Samuel Adams LongShot Double IPA
Each year Sam Adams holds the LongShot homebrew contest, where homebrewers can send in samples of their beer, and the three winners that are selected have their beer brewed by Sam Adams and included in the next year’s LongShot 6-pack. It’s sort of like a homebrewer’s dream, to have your own beer brewed by a real brewer and distributed nationally.

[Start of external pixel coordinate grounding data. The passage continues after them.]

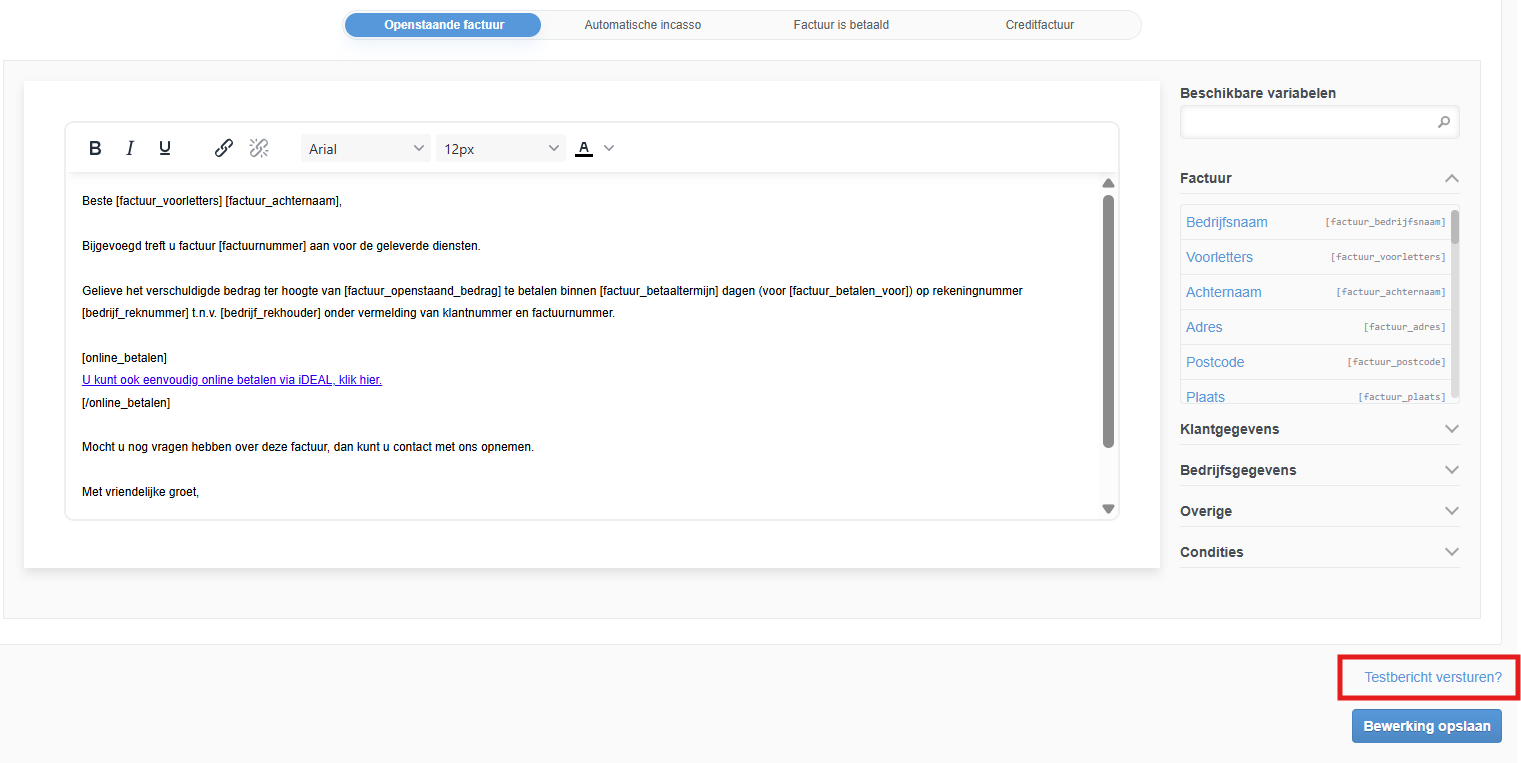Collapse the Factuur variables section
1521x763 pixels.
point(1451,178)
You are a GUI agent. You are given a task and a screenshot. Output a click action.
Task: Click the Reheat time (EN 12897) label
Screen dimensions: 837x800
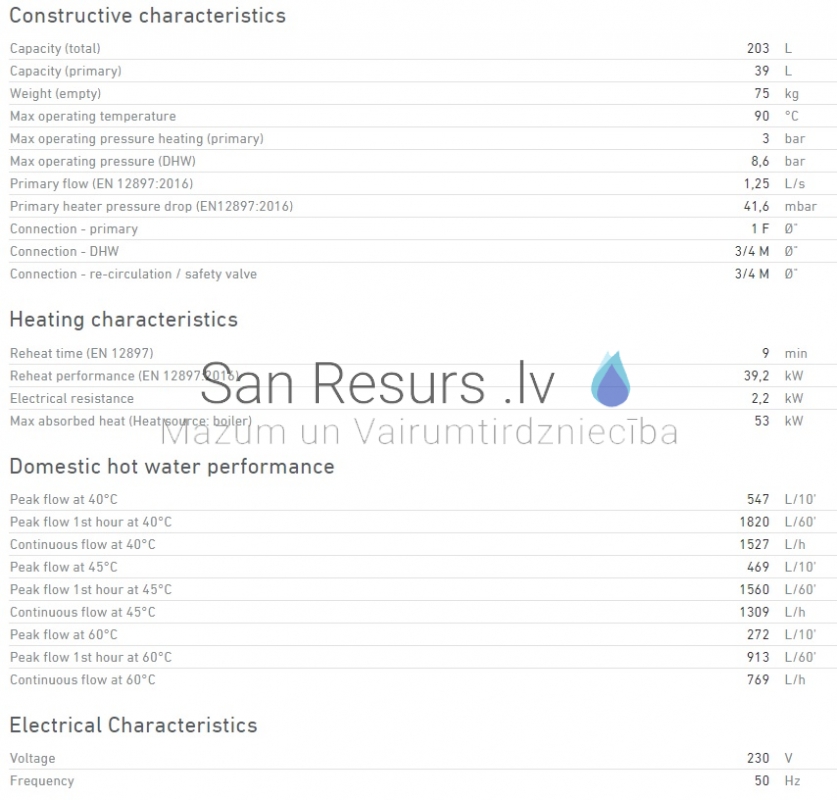click(82, 353)
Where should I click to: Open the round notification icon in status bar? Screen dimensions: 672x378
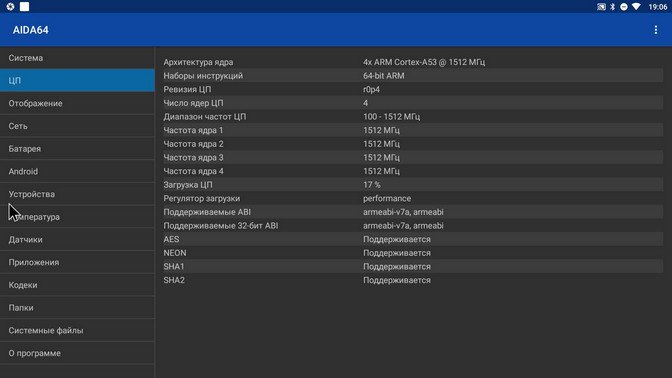point(10,6)
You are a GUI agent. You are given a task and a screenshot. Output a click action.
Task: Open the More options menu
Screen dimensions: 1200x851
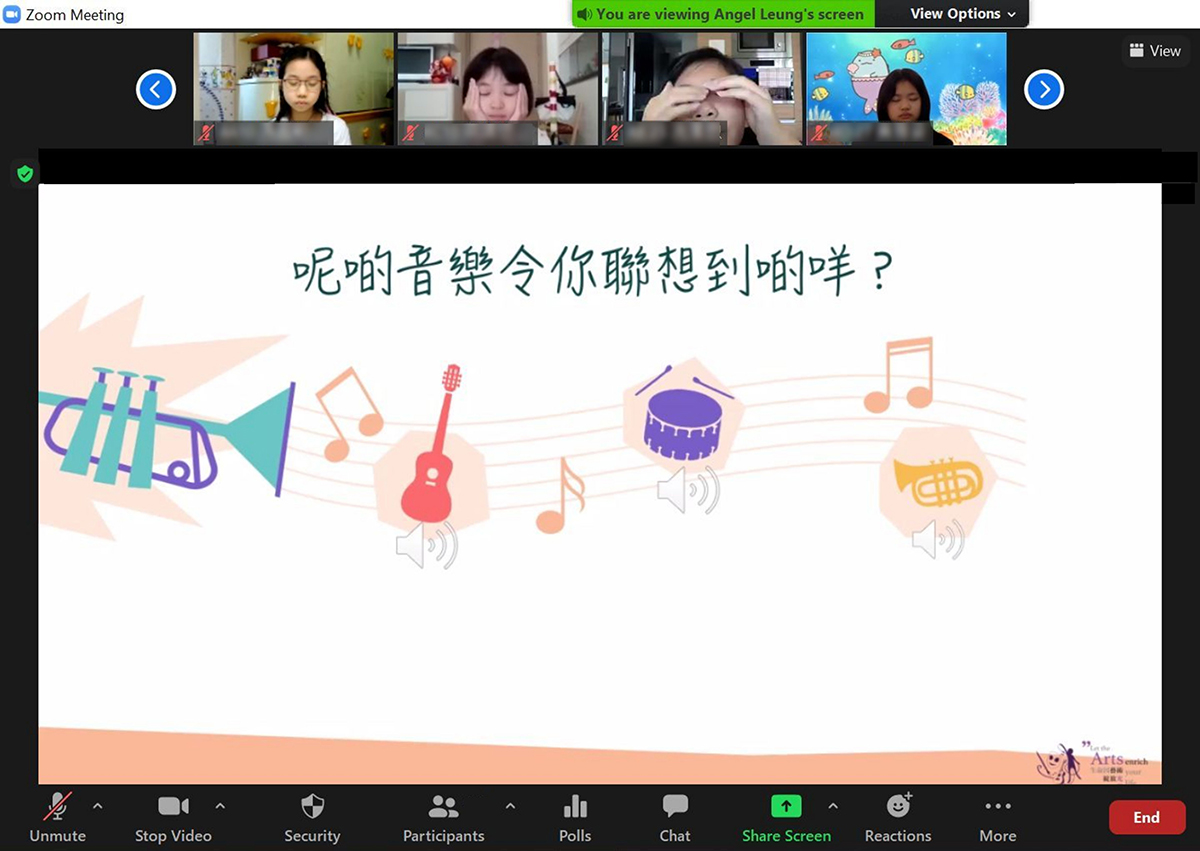tap(997, 817)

So it must have been a bit of a letdown for Mike McDole, the homebrewer who initially created this Double IPA, when he won the contest in 2007. When Sam Adams went out to buy the ingredients for brewing this beer for 2008’s LongShot 6-pack they discovered that as a result of the global hop shortage that was taking place, most of the seven varieties of hops the beer called for were sold out. In response they offered two options to McDole, to either brew the beer using different hop varieties or to wait until the next year when they would be able to secure the hops they needed. McDole chose to wait, and the result is that his beer showed up in the LongShot 6-pack this Spring. More info about the story here.
The word was that this was a pretty darn good beer, and all on its own was a good reason to buy the LongShot 6-pack. So en route to a barbecue earlier this summer I picked up a 6-pack to give it a whirl.
The beer rolls in at 9%. It pours a hazy, amber orange, with a fluffy white head that leaves lots of lacing all the way down the glass. The nose is rich with hop resins and spices, underscored by a strong malt undercurrent, alongside a hint of blood oranges. The palate has lots of thick, sweet malt, substantial hop bitterness with hop resins and spices kicking your tastebuds all over the place. There are also sugared, deeply sweet citrus flavors of lemon and orange. The beer is fairly heavy-textured, with the malt really bringing a velvety thickness. The finish is warm with malt, hop spices, and lingering bitterness.
This is a big double IPA that really emphasizes spicy, resiny hops and supports them with a big, malty body. Not my preferred style of IPA, but really quite good, and it worked pretty darn well at a warm summer barbecue.